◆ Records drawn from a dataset
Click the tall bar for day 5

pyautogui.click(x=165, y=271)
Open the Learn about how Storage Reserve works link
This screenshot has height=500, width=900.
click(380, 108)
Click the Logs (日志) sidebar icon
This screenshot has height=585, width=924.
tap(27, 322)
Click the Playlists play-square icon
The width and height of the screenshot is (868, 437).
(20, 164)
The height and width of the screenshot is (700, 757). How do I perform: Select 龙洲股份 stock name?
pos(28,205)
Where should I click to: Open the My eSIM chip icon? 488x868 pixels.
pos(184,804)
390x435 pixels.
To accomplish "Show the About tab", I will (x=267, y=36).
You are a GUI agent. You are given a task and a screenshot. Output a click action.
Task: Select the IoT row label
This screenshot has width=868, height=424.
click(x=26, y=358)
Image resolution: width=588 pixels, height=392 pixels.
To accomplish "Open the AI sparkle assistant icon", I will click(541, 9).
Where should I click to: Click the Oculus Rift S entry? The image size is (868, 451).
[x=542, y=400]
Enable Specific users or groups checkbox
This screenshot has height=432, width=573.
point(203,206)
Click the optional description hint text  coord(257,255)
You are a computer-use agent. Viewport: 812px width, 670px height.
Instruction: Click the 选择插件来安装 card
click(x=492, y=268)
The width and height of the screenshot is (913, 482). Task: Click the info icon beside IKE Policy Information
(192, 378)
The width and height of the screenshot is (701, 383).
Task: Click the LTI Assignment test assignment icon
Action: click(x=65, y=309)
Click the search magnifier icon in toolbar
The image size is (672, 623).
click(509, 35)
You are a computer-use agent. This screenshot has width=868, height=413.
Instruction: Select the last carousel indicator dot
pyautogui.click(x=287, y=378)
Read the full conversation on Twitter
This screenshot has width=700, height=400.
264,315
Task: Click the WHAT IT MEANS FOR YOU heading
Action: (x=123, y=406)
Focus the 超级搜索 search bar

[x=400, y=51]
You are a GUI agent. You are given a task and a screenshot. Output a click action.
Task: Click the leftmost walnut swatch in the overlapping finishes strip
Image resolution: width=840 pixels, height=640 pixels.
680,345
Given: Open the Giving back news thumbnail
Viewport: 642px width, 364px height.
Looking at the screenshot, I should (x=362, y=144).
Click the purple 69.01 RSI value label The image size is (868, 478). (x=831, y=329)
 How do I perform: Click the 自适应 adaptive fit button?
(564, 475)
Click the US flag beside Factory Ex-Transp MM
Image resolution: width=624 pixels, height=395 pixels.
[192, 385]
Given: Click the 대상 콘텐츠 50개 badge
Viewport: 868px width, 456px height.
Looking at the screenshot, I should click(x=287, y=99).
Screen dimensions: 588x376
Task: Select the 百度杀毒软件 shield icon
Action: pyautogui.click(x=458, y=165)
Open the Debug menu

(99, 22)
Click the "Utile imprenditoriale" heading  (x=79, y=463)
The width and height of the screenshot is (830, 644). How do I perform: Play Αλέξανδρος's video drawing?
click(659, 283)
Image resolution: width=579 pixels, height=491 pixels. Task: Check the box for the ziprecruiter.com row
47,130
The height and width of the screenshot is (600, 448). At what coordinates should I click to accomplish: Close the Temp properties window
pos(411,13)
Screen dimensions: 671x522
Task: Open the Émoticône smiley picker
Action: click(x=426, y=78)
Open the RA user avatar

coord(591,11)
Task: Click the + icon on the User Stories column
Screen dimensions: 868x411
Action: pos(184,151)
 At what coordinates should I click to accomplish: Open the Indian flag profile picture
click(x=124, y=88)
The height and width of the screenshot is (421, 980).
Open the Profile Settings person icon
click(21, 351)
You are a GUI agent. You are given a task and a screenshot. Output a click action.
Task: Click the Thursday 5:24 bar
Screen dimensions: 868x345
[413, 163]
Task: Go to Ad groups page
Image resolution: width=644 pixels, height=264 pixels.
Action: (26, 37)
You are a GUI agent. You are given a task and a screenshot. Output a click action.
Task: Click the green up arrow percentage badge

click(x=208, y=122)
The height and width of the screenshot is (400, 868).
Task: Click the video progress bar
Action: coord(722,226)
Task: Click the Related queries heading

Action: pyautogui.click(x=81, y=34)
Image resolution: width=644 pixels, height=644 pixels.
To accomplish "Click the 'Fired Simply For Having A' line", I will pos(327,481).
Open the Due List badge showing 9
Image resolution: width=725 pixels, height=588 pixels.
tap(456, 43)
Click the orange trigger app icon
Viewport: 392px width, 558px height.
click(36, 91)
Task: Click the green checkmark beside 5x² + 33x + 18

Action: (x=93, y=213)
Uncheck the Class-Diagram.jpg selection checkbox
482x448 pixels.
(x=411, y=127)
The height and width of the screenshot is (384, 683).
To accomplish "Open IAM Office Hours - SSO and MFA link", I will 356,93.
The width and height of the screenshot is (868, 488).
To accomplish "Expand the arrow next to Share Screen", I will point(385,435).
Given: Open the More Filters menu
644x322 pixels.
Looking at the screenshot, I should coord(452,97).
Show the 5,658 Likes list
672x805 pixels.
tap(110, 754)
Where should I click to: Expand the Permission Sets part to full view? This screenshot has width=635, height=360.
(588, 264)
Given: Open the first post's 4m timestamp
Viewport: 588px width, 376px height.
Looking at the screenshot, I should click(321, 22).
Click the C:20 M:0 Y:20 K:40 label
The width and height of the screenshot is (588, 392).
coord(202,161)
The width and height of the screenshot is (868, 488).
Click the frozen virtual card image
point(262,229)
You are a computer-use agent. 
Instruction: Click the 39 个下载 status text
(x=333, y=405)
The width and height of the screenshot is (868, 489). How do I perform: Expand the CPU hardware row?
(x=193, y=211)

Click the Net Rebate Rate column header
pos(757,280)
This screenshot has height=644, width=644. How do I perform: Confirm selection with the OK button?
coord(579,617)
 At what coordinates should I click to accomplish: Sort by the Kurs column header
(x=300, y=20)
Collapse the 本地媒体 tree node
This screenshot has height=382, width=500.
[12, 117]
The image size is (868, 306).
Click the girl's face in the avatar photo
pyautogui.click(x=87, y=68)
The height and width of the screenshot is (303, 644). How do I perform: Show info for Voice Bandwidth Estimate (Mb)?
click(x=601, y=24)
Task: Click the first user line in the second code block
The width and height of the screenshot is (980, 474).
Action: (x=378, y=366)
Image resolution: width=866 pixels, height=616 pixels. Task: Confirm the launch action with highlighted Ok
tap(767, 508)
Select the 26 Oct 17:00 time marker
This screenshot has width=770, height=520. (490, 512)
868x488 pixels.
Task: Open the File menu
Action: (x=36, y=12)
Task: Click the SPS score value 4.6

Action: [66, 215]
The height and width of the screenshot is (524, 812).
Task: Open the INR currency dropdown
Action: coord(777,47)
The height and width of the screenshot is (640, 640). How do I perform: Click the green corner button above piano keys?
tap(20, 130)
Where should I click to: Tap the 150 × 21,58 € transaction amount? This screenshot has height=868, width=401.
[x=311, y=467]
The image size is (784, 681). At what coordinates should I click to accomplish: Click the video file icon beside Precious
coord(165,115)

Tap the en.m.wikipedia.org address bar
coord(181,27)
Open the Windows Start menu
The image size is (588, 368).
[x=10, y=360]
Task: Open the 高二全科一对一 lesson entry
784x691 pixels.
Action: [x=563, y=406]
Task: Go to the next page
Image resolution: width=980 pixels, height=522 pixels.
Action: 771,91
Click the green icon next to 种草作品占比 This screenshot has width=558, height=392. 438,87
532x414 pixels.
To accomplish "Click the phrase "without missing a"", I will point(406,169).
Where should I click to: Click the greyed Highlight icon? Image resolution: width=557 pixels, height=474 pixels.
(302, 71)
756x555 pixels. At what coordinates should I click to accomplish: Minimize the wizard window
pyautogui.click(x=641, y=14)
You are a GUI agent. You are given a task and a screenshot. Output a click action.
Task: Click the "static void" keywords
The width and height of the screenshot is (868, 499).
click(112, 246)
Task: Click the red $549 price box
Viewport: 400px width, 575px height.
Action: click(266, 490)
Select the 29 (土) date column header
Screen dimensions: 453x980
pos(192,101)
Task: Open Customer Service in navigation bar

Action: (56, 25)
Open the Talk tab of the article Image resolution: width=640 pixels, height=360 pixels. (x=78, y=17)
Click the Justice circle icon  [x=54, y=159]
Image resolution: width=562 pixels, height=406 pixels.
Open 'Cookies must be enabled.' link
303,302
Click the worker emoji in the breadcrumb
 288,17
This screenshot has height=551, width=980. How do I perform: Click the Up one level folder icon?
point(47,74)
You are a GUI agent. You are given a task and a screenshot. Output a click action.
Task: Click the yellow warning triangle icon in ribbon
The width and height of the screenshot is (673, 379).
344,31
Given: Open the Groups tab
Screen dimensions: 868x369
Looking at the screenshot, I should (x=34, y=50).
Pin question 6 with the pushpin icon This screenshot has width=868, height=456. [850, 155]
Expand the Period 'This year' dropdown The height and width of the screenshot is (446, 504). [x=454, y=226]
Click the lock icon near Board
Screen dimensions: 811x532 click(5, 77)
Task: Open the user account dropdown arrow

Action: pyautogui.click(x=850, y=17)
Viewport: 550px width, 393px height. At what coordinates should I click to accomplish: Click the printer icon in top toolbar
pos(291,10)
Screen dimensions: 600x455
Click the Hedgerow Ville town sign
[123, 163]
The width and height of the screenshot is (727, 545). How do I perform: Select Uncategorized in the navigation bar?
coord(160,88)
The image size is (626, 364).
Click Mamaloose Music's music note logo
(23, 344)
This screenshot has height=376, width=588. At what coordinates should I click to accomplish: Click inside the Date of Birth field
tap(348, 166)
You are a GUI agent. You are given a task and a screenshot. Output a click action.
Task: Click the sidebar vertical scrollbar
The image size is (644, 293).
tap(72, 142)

◆ What to do
Each line from the top of the data, up to and including the line that contains "Image resolution: width=588", should be set down exactly.

◆ Finished task
Click the tall bar for day 5

pyautogui.click(x=165, y=271)
Open the Learn about how Storage Reserve works link
This screenshot has height=500, width=900.
click(380, 108)
Click the Logs (日志) sidebar icon
This screenshot has height=585, width=924.
tap(27, 322)
Click the Playlists play-square icon
The width and height of the screenshot is (868, 437).
(20, 164)
The height and width of the screenshot is (700, 757). How do I perform: Select 龙洲股份 stock name?
pos(28,205)
Where should I click to: Open the My eSIM chip icon? 488x868 pixels.
pos(184,804)
390x435 pixels.
To accomplish "Show the About tab", I will (x=267, y=36).
You are a GUI agent. You are given a task and a screenshot. Output a click action.
Task: Select the IoT row label
This screenshot has width=868, height=424.
click(x=26, y=358)
Image resolution: width=588 pixels, height=392 pixels.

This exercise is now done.